**The task:** Extract the lines starting at the line that contains "Select the KLBF code cell" and ending after the line that contains "[251, 1452]", and reproduce them exactly, leaving out the pictures.

**Records from a data collection:**

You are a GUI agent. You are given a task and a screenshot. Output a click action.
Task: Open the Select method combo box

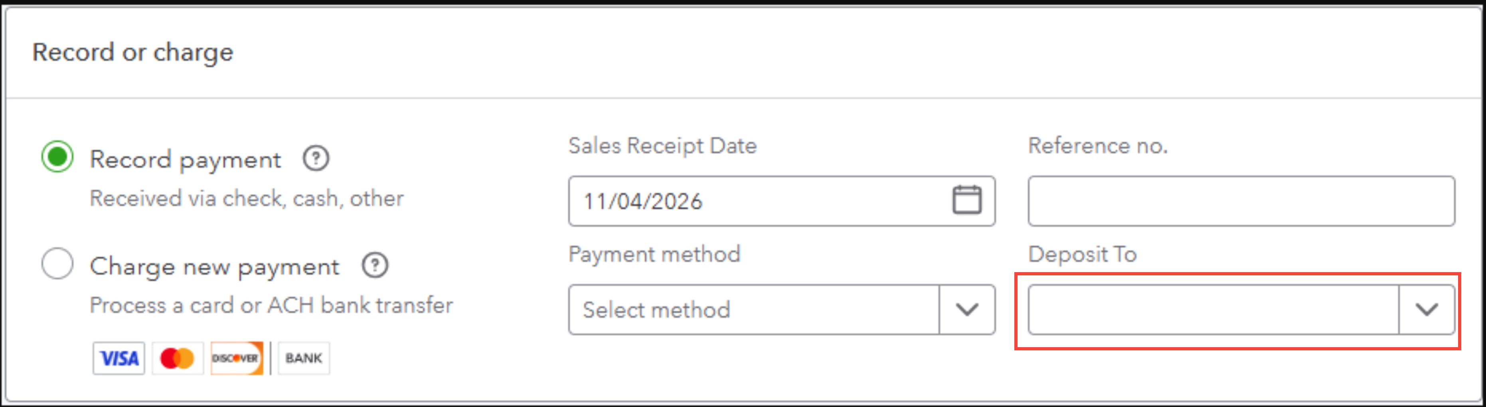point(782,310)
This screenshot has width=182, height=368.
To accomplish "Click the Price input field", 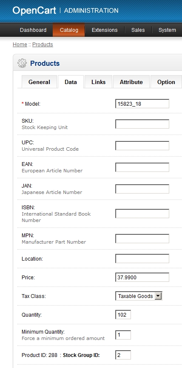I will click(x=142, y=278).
---
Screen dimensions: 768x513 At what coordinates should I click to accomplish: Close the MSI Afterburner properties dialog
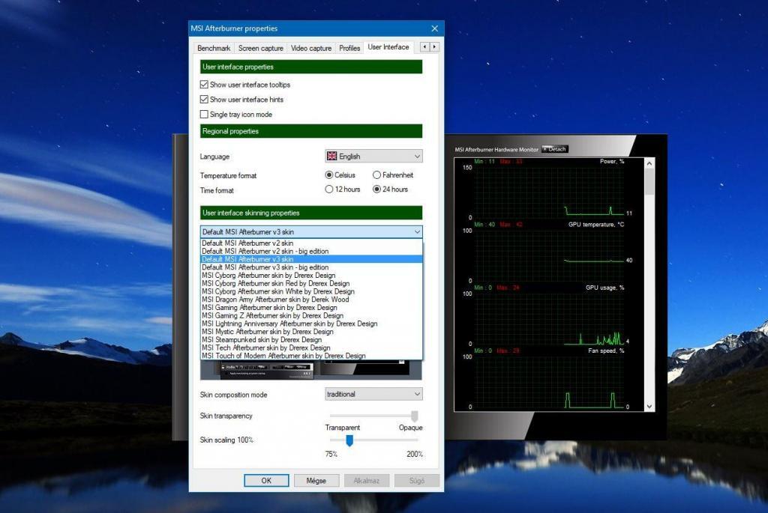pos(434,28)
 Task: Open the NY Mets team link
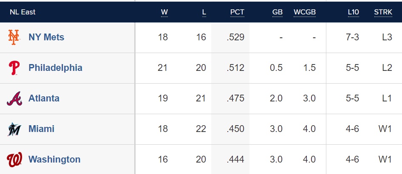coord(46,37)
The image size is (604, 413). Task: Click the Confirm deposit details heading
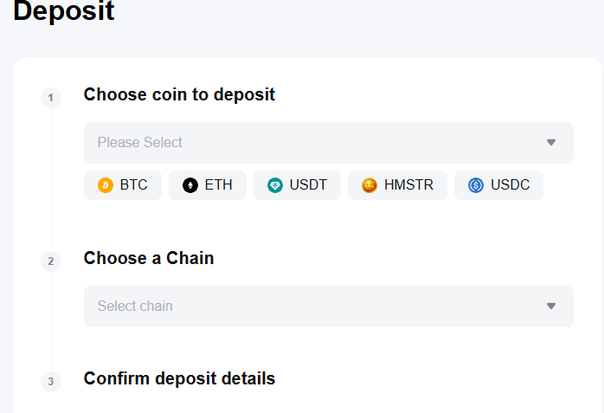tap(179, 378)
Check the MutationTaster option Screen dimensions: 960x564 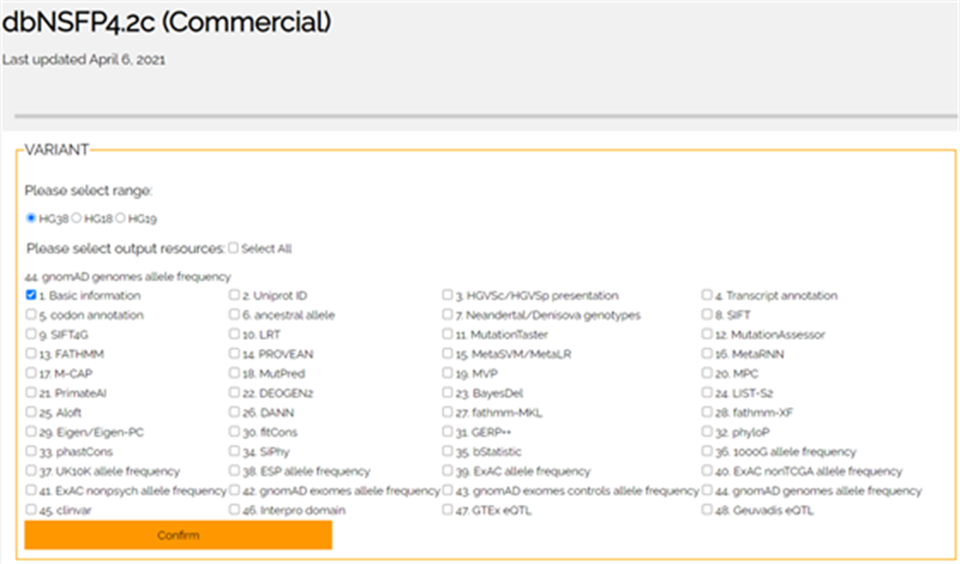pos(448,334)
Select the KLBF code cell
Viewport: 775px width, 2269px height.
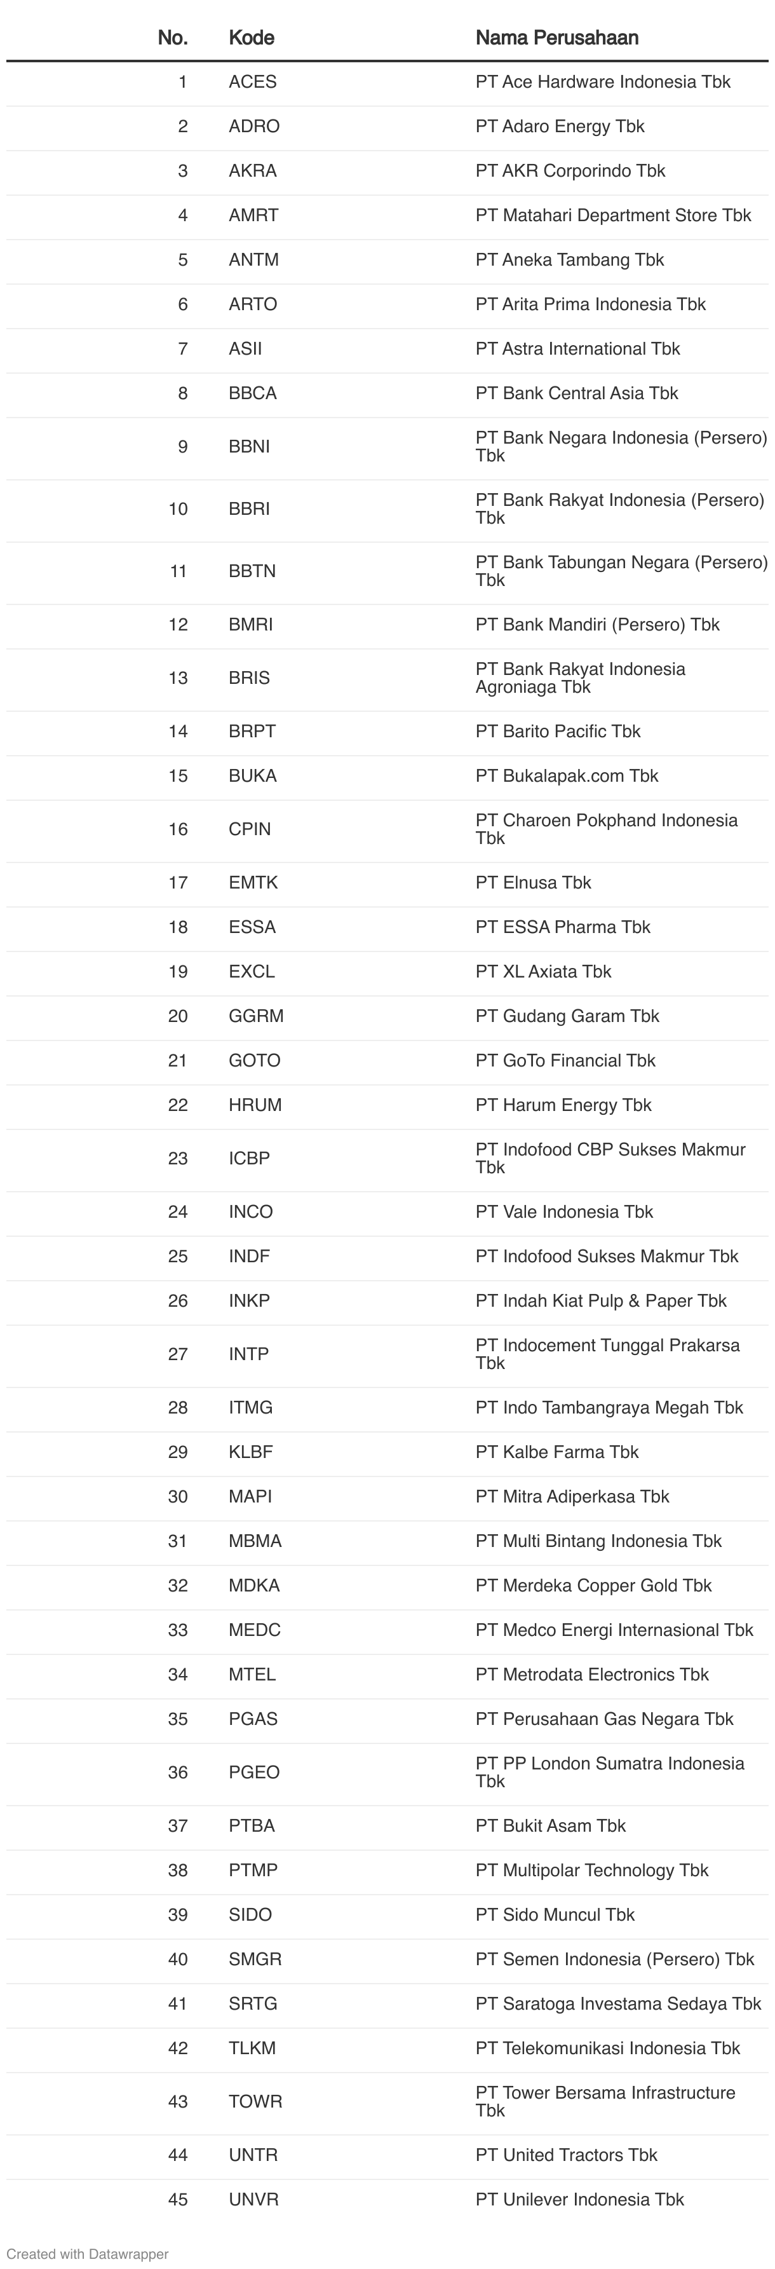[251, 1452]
---
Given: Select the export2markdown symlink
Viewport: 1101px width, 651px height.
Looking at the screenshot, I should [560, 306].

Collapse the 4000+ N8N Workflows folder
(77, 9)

**Output for this task:**
Select the KLBF code cell
Viewport: 775px width, 2269px height.
[251, 1452]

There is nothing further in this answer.